• OBJECTIVE:
Please write out the stretch from the start of the rows through the line that contains "point(98,333)", changing every "Open" to "Launch" and leaving everything else the same.

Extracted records
* start *
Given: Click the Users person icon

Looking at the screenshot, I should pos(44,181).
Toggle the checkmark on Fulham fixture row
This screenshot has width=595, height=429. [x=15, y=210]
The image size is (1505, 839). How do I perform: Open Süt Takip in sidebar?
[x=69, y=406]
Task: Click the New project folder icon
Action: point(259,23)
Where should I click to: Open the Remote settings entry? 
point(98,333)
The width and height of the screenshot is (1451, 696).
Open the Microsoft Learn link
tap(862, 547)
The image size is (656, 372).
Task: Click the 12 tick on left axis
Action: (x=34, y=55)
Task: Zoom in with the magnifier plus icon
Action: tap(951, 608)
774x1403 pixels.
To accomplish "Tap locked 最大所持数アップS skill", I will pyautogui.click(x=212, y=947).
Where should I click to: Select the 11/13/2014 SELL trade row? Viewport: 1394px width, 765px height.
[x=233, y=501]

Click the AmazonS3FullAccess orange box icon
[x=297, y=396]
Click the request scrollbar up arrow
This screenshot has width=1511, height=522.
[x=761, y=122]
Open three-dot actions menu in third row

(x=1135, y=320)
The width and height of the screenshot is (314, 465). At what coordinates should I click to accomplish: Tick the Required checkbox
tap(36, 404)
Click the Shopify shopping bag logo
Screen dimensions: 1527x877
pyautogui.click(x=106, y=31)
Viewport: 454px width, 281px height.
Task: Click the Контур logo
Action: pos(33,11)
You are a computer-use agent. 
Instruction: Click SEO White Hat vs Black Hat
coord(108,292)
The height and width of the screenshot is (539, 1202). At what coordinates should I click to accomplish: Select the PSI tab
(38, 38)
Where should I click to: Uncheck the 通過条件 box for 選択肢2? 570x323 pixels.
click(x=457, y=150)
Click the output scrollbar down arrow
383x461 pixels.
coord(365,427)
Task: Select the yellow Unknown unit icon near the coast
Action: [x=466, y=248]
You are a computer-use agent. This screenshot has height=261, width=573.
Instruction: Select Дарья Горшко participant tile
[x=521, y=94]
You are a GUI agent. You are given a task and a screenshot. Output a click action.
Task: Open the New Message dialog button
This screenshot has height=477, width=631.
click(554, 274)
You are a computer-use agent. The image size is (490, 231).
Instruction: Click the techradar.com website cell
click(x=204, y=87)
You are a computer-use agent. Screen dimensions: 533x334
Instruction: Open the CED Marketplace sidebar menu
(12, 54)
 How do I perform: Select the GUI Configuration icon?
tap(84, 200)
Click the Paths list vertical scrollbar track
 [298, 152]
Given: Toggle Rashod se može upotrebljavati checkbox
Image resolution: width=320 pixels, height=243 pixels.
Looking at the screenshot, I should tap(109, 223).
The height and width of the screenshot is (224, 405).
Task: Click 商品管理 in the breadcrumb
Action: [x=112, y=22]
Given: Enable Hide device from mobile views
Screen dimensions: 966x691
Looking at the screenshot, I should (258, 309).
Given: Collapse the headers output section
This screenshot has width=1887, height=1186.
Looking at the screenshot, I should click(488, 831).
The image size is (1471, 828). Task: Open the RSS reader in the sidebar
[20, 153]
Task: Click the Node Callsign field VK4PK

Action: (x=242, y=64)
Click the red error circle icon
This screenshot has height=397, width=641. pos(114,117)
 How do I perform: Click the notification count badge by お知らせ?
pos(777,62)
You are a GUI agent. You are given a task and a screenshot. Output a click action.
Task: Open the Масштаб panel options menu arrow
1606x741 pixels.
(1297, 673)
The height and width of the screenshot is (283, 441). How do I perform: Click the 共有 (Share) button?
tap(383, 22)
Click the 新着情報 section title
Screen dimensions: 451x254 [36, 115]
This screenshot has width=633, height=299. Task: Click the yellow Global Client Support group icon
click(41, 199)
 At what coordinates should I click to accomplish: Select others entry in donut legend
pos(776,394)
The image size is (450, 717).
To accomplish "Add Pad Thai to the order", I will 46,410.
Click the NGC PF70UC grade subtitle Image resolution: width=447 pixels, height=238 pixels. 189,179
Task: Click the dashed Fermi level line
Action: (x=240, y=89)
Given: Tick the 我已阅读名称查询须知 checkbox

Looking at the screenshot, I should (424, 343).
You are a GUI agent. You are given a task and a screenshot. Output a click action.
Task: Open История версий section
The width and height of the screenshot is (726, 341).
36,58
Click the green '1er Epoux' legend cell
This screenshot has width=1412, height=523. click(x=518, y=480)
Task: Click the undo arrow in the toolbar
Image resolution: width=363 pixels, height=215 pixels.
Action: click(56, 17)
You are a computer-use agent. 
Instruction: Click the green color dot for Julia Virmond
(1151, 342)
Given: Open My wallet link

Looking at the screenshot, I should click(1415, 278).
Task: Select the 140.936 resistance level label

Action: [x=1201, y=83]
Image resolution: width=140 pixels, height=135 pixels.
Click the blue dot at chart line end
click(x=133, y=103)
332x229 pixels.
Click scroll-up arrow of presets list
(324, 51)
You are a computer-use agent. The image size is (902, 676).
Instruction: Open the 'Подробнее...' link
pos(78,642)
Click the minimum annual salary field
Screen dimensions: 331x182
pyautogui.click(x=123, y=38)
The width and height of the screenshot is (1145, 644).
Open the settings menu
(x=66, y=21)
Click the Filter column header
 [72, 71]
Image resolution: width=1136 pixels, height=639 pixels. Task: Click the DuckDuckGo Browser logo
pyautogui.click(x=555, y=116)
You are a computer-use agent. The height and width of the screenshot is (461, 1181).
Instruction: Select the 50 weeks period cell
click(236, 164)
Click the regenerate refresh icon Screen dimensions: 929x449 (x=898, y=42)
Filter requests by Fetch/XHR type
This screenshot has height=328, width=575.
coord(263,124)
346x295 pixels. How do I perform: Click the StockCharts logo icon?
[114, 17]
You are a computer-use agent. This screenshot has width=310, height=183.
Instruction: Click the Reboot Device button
* end *
• RESULT OF THIS TASK:
Given: Click the Users person icon

Looking at the screenshot, I should pos(44,181).
Toggle the checkmark on Fulham fixture row
This screenshot has width=595, height=429. [x=15, y=210]
The image size is (1505, 839). How do I perform: Launch Süt Takip in sidebar?
[x=69, y=406]
Task: Click the New project folder icon
Action: point(259,23)
Where should I click to: Launch the Remote settings entry? 
point(98,333)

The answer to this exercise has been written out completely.